Zulip Chat Archive

Stream: Is there code for X?

Topic: tensor product of a complex by module

Sarah El Boustany (Nov 19 2025 at 16:05):

Is there code for the tensor product of a complex by module?

Kevin Buzzard (Nov 19 2025 at 16:14):

Can you be more precise? Is the complex a complex of modules for the same ring? Is the ring commutative? (i.e. is the tensor product also a complex of modules or a complex of abelian groups)? I am only asking these questions because I don't know the answer to your question in any of these situations :-/ but formalization will care.

Sarah El Boustany (Nov 19 2025 at 16:23):

Specifically, I am looking at $k$ a commutative ring, $A$ a $k$ -algebra, $M$ an $A$ -bimodule (equivalently a right module over the enveloping algebra of $A$ ), and I want to tensor the bar resolution of $A$ by $M$ over the enveloping algebra of $A$ . So it's a complex for the same ring, but the ring is not necessarily commutative (as far as I understand - I am still pretty new to this field)

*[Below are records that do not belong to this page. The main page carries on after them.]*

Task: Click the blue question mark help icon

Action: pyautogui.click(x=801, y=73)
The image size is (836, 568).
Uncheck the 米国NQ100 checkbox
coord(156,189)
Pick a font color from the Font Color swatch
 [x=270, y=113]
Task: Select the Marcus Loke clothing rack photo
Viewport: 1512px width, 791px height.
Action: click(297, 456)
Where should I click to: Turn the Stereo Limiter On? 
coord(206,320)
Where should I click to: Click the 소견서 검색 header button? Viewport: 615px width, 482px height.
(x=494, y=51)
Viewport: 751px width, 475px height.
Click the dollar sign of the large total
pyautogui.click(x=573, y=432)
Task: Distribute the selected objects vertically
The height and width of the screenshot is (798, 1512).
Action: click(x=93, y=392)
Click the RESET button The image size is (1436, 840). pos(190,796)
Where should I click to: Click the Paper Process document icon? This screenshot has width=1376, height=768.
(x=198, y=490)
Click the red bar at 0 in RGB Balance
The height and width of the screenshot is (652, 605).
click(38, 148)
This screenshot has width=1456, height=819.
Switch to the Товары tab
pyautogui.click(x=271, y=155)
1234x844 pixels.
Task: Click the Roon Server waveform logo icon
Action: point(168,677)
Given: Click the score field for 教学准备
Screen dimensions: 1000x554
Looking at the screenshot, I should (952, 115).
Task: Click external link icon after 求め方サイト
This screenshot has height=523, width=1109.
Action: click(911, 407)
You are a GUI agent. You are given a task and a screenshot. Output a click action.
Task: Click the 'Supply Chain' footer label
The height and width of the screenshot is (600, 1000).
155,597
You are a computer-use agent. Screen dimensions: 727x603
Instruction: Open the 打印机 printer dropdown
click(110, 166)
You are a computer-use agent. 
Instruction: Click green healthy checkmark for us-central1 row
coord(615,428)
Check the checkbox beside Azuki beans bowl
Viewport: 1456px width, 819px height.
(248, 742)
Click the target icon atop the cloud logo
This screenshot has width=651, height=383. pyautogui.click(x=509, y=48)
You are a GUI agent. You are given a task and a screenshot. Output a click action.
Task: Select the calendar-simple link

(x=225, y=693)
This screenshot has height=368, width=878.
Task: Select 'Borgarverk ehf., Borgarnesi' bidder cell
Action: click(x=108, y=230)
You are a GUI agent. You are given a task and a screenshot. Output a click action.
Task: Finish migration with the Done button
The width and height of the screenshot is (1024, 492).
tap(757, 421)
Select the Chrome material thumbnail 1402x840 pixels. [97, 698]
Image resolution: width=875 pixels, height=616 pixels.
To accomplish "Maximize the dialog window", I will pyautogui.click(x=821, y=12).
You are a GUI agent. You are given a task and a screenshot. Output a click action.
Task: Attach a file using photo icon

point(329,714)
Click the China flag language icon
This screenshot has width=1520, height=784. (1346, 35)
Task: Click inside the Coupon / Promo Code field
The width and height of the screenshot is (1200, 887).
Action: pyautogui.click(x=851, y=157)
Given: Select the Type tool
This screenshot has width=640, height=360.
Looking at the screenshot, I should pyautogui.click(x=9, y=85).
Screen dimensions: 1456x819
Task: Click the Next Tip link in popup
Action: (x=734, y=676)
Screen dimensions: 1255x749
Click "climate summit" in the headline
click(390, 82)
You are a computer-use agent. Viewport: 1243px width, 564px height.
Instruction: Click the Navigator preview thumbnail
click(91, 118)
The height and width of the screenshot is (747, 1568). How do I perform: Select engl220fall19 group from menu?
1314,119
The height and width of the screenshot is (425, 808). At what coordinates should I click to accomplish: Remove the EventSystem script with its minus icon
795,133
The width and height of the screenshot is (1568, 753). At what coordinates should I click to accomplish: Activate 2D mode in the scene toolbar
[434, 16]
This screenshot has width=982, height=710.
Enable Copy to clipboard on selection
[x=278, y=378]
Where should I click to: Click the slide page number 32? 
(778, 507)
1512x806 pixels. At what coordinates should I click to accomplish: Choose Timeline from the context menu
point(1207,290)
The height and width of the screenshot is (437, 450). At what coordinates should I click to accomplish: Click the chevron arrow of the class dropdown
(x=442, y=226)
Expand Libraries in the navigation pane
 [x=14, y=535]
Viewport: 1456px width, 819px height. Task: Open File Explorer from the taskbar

Matthew Ballard (Nov 19 2025 at 16:26):

By enveloping in this context you mean $A^{\operatorname{op}} \otimes_k A$ , is that right?

Sarah El Boustany (Nov 19 2025 at 16:28):

Yes

Matthew Ballard (Nov 19 2025 at 16:35):

@Joël Riou will know best but docs#HomologicalComplex.coinvariantsTensorObj is a good place to start poking around

Sarah El Boustany (Nov 19 2025 at 16:35):

Thank you very much!

Joël Riou (Nov 19 2025 at 16:43):

We have the alternating (co)face map complex of a (co)simplicial object https://leanprover-community.github.io/mathlib4_docs/Mathlib/AlgebraicTopology/AlternatingFaceMapComplex.html but I do not think we have the simplicial object which sends n to the (n +1) tensor power of the k-algebra A.

Sarah El Boustany (Nov 19 2025 at 16:44):

Thank you, I will look into this tomorrow!

Last updated: Dec 20 2025 at 21:32 UTC